I used cpu and opset_version=11 to generate onnx, but the onnx file is only 90k

` from future import print_function import os import argparse import torch import torch.backends.cudnn as cudnn import cv2 import torch import torch.nn as nn import torch.nn.functional as F import pytorch_lightning as pl

    from models import build_model
    parser = argparse.ArgumentParser(description='Test')
    args = parser.parse_args()

    class PredictModel(pl.LightningModule):
        def __init__(self, **kwargs):
            super().__init__()
            self.save_hyperparameters()
            self.model = build_model(self.hparams)

        def forward(self, left, right):
            left = left * 2 - 1
            right = right * 2 - 1
            return self.model(left, right)

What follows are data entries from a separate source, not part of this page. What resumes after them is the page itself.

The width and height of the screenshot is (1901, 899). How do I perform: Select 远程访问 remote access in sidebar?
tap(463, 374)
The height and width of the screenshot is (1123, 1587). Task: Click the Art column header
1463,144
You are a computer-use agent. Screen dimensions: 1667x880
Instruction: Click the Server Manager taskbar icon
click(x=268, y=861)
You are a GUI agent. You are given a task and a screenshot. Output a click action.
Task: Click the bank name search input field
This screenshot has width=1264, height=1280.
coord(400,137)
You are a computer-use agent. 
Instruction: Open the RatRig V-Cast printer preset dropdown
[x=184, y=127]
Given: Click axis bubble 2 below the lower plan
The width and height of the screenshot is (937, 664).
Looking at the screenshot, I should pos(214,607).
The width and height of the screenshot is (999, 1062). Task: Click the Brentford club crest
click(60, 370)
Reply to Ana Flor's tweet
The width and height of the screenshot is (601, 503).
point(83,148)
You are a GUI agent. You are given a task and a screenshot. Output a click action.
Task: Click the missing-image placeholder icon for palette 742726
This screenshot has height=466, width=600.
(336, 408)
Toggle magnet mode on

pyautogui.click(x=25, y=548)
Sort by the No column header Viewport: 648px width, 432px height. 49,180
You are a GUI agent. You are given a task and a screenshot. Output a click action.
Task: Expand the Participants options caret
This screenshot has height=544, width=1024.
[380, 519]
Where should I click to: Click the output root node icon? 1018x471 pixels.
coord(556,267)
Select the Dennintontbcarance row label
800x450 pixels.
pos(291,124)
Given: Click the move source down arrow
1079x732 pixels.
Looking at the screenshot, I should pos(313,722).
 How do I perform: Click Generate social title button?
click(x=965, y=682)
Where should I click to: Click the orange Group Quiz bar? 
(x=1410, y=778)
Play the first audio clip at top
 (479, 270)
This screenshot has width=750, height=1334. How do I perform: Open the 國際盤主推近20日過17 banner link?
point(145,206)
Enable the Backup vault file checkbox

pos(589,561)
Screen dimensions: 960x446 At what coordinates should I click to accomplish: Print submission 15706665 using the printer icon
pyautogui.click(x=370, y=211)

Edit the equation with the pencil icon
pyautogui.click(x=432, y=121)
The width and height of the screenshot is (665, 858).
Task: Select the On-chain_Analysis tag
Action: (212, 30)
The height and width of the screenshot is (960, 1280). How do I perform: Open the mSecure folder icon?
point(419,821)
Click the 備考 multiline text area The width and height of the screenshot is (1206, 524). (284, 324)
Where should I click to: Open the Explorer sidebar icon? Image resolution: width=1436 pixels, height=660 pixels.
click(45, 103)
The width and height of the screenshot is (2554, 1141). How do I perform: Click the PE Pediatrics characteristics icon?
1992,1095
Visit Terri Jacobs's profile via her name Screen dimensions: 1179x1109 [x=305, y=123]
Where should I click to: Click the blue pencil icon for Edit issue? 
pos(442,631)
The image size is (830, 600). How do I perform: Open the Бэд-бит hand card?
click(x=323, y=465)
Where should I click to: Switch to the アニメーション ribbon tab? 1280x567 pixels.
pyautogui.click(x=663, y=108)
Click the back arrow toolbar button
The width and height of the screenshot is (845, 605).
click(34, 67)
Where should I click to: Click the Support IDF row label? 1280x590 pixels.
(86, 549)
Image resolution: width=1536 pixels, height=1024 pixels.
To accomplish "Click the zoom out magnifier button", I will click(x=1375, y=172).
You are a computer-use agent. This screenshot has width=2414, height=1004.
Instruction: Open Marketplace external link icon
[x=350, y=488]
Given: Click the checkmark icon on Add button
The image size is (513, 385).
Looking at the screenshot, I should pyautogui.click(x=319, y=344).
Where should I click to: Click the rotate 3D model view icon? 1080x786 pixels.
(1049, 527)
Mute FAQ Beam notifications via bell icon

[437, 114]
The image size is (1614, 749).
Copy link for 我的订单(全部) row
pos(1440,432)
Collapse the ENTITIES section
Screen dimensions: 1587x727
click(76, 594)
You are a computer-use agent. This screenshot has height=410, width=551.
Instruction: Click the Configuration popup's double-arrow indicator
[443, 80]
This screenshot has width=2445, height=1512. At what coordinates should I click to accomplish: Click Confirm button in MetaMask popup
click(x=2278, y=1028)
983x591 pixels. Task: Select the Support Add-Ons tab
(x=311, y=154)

    if __name__ == '__main__':

        parser.add_argument("--images", nargs=2, required=False)
        parser.add_argument("--model", type=str, default="HITNet_SF")
        parser.add_argument("--ckpt", type=str, default="ckpt/hitnet_sf_finalpass.ckpt")
        parser.add_argument("--width", type=int, default=None)
        parser.add_argument("--output", default="./")
        args = parser.parse_args()

        model = PredictModel(**vars(args))
        model.eval()
        ckpt = torch.load("ckpt/hitnet_sf_finalpass.ckpt")
        # for name in ckpt['state_dict']:
        #     print('name is {}'.format(name))
        model.load_state_dict(ckpt["state_dict"])
        device = torch.device("cpu")
        model = model.to(device)
        input_names = ["input0","input1"]
        #output_names = ["output0"]
        output_names=["output"] + ["_%d" % i for i in range(14)]
        print(output_names)
        left = torch.randn(1, 3, 375, 1242).to(device)
        right = torch.randn(1, 3, 375, 1242).to(device)
        a=(left, right)
        export_onnx_file = "./HITNet_SF.onnx"
        # torch_out = torch.onnx._export(model(left,right),(left,right), output_onnx, export_params=True, verbose=False,
        #                                input_names=input_names, output_names=output_names)
        torch_out = torch.onnx.export(model,args=(left,right),f=export_onnx_file,verbose=False,input_names=input_names,
                                      output_names=output_names, export_params=False,opset_version=11,do_constant_folding=True)

` @zjjMaiMai @deephog This is my conversion code, please help to see what is wrong, thank you!

PINTO0309 commented 2 years ago

The issue I posted against onnx-simplifier with a feature improvement suggestion has been adopted and the issue of onnx file bloat was resolved two days ago.